Erosion Traditional Government Diplomacy?

One may abbe this hookling for access, speech and talking rights as a procedural small stool and unavoidable concomitancy of UN world peaks. In a closer look but this is this "Push and pull" far more. It signals as the whole WSIS process since 2002, the beginning of a new diplomacy in which governments lose their monopoly position in the negotiation of international policies for the solution of global problems. The new "Stakeholder" Do not just want a sequelosis "dialog" Over global policy, they do not demand anything else than an involvement in the development of these policies as well as with the remaining decision-making. Is that denied, the appreciative implementation, which it really arrives, is in heavy water. At the heart, it is about a novel co-determination model for global policy in Cyberspace. The information society of the 21. Century will not be with the means and methods of diplomacy from the 20. Be organizable century. The Internet will not be managed about the head of the affected and parties.

It is not about making the new stakeholders in the governments make their place.
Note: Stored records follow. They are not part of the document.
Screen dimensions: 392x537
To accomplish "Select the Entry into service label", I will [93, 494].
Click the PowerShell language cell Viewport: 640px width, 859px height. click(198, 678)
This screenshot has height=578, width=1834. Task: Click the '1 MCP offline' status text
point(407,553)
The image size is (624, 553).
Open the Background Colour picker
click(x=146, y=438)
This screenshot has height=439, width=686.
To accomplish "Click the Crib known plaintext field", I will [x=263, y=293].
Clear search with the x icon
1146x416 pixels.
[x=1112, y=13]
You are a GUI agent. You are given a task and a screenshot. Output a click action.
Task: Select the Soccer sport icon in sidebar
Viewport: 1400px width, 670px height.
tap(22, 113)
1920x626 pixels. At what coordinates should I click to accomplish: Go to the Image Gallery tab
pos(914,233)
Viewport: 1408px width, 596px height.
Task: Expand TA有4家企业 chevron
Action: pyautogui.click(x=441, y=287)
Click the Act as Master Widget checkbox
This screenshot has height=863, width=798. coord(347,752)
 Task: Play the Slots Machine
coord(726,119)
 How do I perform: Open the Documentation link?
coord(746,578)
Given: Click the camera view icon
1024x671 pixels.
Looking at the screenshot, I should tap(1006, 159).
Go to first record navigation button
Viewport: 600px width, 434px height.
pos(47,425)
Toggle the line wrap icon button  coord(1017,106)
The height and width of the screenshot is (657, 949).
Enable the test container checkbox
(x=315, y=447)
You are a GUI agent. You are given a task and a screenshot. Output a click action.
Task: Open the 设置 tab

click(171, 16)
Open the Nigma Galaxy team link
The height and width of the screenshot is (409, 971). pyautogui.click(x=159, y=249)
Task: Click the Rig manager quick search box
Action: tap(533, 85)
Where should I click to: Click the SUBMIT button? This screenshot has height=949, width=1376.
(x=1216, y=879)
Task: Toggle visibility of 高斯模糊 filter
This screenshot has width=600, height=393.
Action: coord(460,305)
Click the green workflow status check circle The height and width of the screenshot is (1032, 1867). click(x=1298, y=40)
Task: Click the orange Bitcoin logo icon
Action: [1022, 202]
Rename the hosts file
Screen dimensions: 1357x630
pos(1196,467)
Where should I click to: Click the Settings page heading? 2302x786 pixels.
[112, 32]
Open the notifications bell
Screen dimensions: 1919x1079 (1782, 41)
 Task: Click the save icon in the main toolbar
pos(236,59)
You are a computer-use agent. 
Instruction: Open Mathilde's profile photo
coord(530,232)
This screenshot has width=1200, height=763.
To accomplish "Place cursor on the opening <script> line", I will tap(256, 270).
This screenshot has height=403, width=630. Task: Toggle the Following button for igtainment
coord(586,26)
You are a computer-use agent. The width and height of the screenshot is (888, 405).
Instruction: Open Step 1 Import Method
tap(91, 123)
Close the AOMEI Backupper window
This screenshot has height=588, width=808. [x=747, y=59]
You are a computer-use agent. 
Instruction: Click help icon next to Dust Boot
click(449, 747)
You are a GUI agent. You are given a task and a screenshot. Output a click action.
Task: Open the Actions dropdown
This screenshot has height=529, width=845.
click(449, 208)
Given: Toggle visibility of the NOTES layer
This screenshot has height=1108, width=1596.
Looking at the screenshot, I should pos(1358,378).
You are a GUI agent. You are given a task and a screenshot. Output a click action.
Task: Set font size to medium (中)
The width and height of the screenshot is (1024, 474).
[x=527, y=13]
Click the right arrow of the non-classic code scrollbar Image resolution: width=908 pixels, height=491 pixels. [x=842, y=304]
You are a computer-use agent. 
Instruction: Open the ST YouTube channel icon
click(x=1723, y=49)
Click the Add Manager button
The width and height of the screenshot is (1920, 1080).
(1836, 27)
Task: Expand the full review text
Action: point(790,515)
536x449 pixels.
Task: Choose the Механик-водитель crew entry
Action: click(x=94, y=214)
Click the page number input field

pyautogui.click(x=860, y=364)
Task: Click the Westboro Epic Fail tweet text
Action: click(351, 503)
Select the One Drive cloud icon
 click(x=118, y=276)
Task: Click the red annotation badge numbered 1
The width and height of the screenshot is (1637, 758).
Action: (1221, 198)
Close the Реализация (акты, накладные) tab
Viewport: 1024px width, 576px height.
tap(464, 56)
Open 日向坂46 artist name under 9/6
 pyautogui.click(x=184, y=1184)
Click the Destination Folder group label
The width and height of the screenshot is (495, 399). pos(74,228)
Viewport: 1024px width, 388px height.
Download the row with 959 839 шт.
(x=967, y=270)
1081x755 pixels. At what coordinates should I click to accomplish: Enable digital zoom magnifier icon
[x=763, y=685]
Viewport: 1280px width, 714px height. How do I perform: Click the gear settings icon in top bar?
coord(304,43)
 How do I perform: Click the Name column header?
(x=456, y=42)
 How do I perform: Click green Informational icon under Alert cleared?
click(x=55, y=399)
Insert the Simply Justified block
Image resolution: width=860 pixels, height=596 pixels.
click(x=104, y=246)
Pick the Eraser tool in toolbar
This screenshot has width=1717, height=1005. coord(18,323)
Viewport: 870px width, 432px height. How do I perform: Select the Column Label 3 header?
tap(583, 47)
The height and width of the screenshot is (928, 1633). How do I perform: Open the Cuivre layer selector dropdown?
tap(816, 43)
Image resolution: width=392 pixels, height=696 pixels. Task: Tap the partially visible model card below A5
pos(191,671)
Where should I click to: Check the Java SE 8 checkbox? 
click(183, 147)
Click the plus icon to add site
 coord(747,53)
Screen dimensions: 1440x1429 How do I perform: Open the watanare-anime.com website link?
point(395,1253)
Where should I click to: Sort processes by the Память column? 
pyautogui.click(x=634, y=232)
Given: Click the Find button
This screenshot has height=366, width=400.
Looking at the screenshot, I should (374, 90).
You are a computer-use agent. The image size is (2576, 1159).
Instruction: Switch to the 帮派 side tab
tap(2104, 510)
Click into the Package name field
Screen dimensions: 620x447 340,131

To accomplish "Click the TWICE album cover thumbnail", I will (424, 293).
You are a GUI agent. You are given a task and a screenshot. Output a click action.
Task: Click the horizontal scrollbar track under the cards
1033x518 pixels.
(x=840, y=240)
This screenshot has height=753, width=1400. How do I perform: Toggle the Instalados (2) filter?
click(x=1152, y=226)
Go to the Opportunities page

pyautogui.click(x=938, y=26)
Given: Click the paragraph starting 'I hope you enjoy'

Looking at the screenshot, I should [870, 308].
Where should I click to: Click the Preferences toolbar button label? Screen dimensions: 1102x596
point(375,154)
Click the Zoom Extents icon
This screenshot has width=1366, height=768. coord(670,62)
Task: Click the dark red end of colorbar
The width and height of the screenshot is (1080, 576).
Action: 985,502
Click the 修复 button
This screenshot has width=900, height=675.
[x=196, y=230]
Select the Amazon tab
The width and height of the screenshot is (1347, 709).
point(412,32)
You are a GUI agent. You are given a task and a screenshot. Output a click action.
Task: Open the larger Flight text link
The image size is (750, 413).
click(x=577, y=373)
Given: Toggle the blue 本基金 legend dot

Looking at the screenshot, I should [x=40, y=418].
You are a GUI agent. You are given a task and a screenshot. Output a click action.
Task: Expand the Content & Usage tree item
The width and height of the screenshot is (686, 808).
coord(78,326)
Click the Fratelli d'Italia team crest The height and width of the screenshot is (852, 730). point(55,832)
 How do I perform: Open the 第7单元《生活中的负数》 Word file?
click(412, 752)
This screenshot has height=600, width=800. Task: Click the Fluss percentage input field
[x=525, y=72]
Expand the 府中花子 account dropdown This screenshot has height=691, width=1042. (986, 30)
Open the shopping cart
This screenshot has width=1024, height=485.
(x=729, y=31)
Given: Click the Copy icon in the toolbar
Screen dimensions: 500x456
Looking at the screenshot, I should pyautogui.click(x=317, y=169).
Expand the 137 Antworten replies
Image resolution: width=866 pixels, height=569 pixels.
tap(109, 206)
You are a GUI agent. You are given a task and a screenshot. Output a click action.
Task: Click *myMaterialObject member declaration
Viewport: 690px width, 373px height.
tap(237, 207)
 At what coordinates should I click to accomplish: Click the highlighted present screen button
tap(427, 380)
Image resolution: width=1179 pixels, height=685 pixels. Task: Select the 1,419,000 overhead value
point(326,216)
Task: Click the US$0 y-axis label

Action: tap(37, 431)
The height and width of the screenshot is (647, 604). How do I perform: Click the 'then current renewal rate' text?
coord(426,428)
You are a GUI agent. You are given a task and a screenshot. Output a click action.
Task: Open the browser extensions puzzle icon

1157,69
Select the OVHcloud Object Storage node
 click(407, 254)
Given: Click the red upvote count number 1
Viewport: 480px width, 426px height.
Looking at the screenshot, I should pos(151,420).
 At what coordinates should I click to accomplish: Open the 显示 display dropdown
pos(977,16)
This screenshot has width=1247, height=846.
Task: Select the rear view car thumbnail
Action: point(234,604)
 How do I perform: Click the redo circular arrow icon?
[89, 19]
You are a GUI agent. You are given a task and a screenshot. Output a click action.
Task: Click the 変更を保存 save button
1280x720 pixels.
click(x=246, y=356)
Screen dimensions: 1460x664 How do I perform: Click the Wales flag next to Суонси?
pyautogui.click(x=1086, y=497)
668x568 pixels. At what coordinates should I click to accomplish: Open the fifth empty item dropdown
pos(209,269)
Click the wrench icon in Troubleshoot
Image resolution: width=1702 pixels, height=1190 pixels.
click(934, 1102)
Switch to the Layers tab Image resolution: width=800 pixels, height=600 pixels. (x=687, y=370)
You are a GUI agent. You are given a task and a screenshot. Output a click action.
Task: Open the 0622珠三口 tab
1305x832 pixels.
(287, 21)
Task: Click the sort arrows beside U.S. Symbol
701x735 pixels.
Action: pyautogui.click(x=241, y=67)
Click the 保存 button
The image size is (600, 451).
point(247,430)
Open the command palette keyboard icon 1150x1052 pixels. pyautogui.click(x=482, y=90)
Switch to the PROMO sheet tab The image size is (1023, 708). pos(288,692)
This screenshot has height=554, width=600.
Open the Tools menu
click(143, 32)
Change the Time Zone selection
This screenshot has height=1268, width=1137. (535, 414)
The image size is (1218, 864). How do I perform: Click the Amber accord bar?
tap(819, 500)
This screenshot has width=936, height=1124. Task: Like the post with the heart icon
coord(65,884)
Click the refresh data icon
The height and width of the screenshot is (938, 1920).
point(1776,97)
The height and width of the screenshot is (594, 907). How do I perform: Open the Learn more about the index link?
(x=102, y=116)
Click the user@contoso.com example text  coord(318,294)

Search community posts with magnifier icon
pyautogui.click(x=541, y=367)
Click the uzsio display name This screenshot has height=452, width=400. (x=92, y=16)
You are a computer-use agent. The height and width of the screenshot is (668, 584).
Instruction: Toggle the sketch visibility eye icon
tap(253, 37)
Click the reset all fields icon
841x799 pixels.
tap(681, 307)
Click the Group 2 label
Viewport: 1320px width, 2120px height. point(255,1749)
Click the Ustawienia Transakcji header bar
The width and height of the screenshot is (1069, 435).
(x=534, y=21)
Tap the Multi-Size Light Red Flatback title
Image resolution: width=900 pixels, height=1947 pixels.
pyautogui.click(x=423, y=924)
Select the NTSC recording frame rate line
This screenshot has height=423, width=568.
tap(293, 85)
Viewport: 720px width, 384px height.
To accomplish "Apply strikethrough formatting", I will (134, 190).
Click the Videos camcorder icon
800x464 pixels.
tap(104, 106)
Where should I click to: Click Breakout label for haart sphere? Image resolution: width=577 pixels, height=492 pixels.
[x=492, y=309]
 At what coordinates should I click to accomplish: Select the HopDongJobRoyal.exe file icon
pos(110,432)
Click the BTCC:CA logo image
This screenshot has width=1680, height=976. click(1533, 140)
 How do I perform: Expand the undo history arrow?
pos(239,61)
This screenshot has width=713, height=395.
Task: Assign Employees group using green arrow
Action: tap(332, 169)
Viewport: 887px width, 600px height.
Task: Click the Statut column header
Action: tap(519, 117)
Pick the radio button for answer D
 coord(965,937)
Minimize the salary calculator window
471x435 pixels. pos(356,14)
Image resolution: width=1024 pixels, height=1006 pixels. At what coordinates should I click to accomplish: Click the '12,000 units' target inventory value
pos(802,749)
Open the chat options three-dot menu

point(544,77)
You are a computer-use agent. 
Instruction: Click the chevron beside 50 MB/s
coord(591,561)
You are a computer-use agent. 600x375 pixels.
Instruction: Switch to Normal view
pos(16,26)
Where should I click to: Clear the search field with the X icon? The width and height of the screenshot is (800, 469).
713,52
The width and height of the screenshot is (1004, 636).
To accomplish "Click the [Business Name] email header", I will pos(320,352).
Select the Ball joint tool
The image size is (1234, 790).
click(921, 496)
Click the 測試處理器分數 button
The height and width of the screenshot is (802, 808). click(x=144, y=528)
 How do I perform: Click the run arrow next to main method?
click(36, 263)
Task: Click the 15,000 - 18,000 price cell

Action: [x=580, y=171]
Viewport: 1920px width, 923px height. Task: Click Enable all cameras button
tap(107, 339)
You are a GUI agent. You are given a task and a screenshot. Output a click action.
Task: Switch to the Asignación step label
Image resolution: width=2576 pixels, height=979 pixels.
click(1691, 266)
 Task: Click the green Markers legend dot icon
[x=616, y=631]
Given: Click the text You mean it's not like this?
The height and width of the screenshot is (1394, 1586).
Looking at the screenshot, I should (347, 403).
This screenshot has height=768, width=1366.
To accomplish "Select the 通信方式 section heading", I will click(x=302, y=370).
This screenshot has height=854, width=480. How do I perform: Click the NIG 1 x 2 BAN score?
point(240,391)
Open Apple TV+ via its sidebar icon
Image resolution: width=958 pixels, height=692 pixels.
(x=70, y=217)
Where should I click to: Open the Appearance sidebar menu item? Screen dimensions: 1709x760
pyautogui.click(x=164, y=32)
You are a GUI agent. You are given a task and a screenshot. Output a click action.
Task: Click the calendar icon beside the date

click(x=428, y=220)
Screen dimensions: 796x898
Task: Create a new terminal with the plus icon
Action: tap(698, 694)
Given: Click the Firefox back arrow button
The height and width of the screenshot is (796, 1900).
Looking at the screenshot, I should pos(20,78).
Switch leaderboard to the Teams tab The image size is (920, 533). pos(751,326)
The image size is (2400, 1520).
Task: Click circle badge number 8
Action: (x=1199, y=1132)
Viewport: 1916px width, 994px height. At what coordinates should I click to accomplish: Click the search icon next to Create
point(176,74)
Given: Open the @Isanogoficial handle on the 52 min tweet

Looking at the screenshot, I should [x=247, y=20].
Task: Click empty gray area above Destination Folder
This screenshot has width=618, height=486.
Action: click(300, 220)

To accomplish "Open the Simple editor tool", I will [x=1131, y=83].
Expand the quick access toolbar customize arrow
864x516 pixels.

If it is at the end of marketable agreements for concrete individual questions, this can only be concluded anyway, which are legitimized legitimately, to be the strangers of market rights and obligations, D.H. the governments. But even such a deal can not be the "Control over the internet" constitute how the many wishes. In the way from A to B into the still unknown wide range of cyberspace, it is more than ever of the narrow, cooperative and trusting with each other of all stakeholders.

In the case of the Internet, Root Server Operators, Regional Internet Registrars, TLD Managers, Registrars, ISPs, Service Providers — from Google to eBay, Internet users, administrations and governments, D.H. All those who continue to grow "Multilayer multiplayer mechanism", the "Network of networks" has produced, with different responsibilities hand in hand have to work. Only if all these players communicate adaquat with each other and where it is necessary to coordinate their activities when they do without it "Emperor" want to play, which has the sole decision right, and if the decentralized character and the end-to-end principle is not challenged, only then the Internet will continue to remain, which it is so fascinating and successful: a virtual room of unlimited possibilities for everyone.